This is a re-encode into an older container, so it is worth knowing what you gain and give up before committing.
| Property | M4V (source) | AVI (output) |
|---|---|---|
| Origin | Apple, 2006 (iTunes Store) | Microsoft, November 1992 (Video for Windows) |
| Base format | MPEG-4 / ISO Base Media (≈ MP4) | RIFF chunked container |
| Typical video codec | H.264 | H.264, MPEG-4 (Xvid/DivX), or Motion JPEG |
| Typical audio | AAC or Dolby Digital (AC-3) | MP3, AC-3, or uncompressed PCM |
| Modern codecs (H.265, B-frames) | H.264 only | Not supported by the original AVI design |
| Subtitles / attachments | Soft subtitle tracks possible | Cannot hold subtitles or attachments |
| Best for | Apple ecosystem, modern playback | Legacy Windows editors and players that demand .avi |
Want a modern, smaller, more compatible file? Use M4V to MP4. Already have an AVI a newer app rejects? Go the other way with AVI to MP4.
No. Movies and TV shows purchased or rented from the iTunes Store are often wrapped in Apple's FairPlay copy protection, which restricts playback to devices authorized with the purchasing Apple account. A FairPlay-protected M4V cannot be decoded by a converter, so the conversion will fail. Only DRM-free M4V files — your own screen recordings, exports, camera footage, or downloads that were never encrypted — can be converted to AVI.
For most people, neither AVI conversion. Because a DRM-free M4V is essentially an MP4 with a different extension, you can often simply rename movie.m4v to movie.mp4 and it will play in nearly any modern player — no re-encode, no quality loss. That trick does not work on FairPlay-protected files, and it does not produce an .avi. Convert to AVI only when a specific older Windows program or device explicitly requires the .avi extension; otherwise M4V to MP4 is the cleaner path.
Yes, to some degree — this is a re-encode, not a remux. The H.264 video inside your M4V is decoded and re-encoded into the AVI container, and AVI cannot carry H.264 as efficiently as MP4, so a little generational loss is unavoidable. Keeping the video codec on H.264 at the "Very High (Recommended)" preset and leaving the resolution at the original frame keeps that loss visually minor; aggressive presets, a small Specific file size, or downscaling are where the picture starts to visibly soften.

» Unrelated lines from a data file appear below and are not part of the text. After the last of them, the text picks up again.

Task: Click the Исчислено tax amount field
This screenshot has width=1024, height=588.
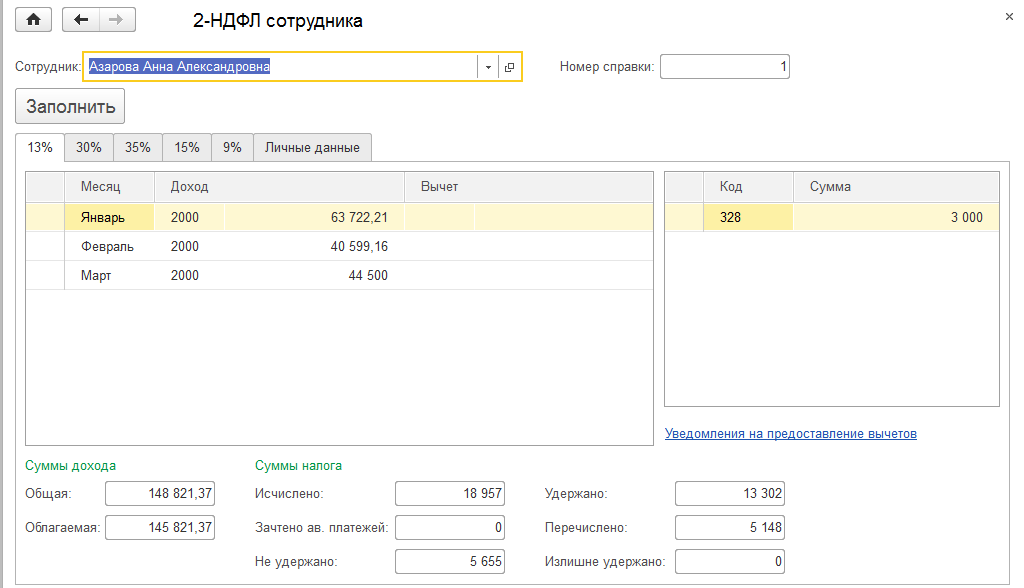Action: [450, 493]
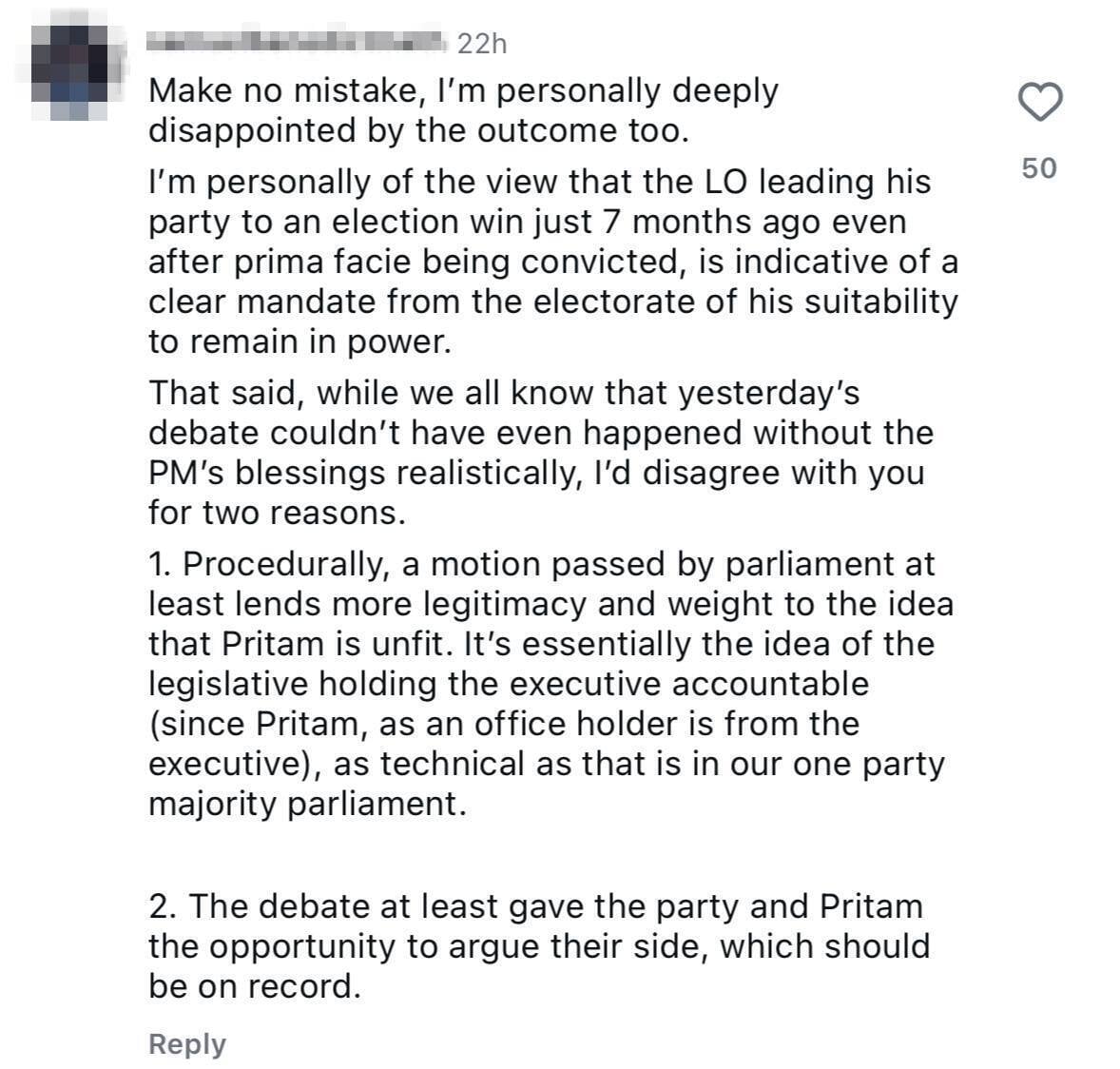The height and width of the screenshot is (1069, 1120).
Task: Like the comment with the heart icon
Action: [1039, 102]
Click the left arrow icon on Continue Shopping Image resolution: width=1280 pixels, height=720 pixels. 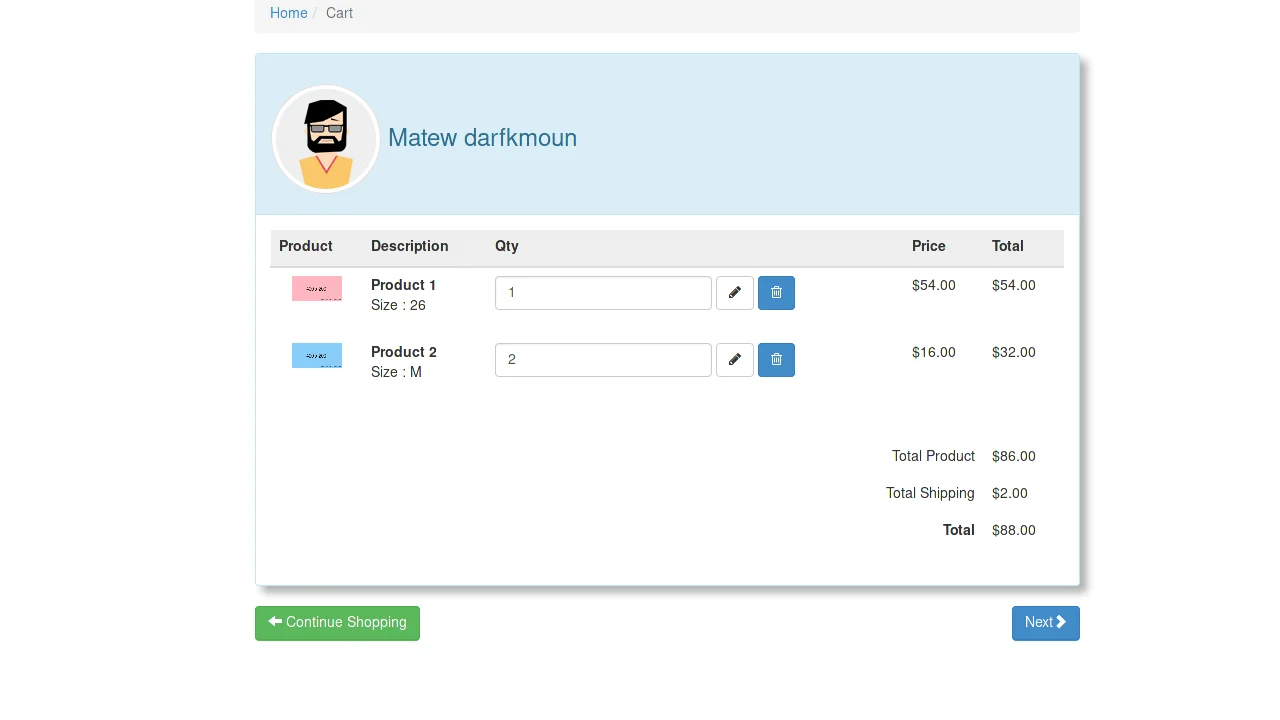275,622
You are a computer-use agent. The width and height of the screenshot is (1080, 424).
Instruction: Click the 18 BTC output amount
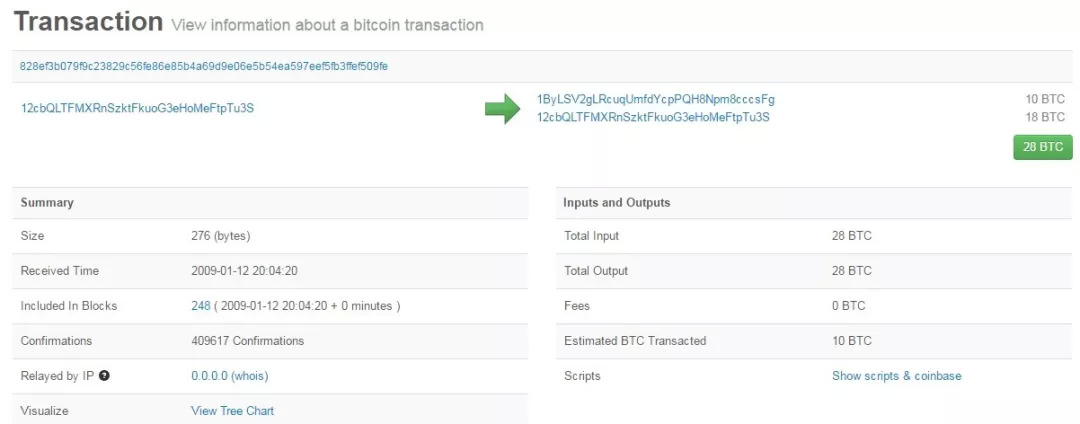(x=1046, y=117)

AVI is a Microsoft container from November 1992, and its original specification "was not intended to contain video using any compression technique that requires access to future video frame data beyond the current frame" — the B-frames that modern codecs such as H.265/HEVC rely on. It also cannot hold subtitles or attachments and handles some variable-bitrate audio unreliably. This converter outputs older AVI-friendly codecs (H.264, MPEG-4/Xvid/DivX, Motion JPEG) precisely because they fit what AVI was designed to carry. For anything H.265 or subtitle-related, use MP4 instead.
AVI compresses less efficiently than M4V/MP4, and the codec you choose matters a lot. Motion JPEG stores every frame as a separate image, so it can be several times larger than the source; MPEG-4 (Xvid/DivX) and H.264 are far more economical. For the smallest AVI, keep the video codec on H.264; if size still matters, lower the Quality Preset, set a Specific file size, or downscale "Video resolution." In our testing, a one-minute 1080p H.264 M4V re-encoded to H.264 AVI at the default preset landed close to its original size, while the Motion JPEG codec produced a file several times bigger.
Your M4V is uploaded over an encrypted connection, processed on our servers, and deleted automatically a few hours after the conversion — no sign-up, no watermark, and your files are never shared or made public. The practical limit on a large video is upload size and time, not your device.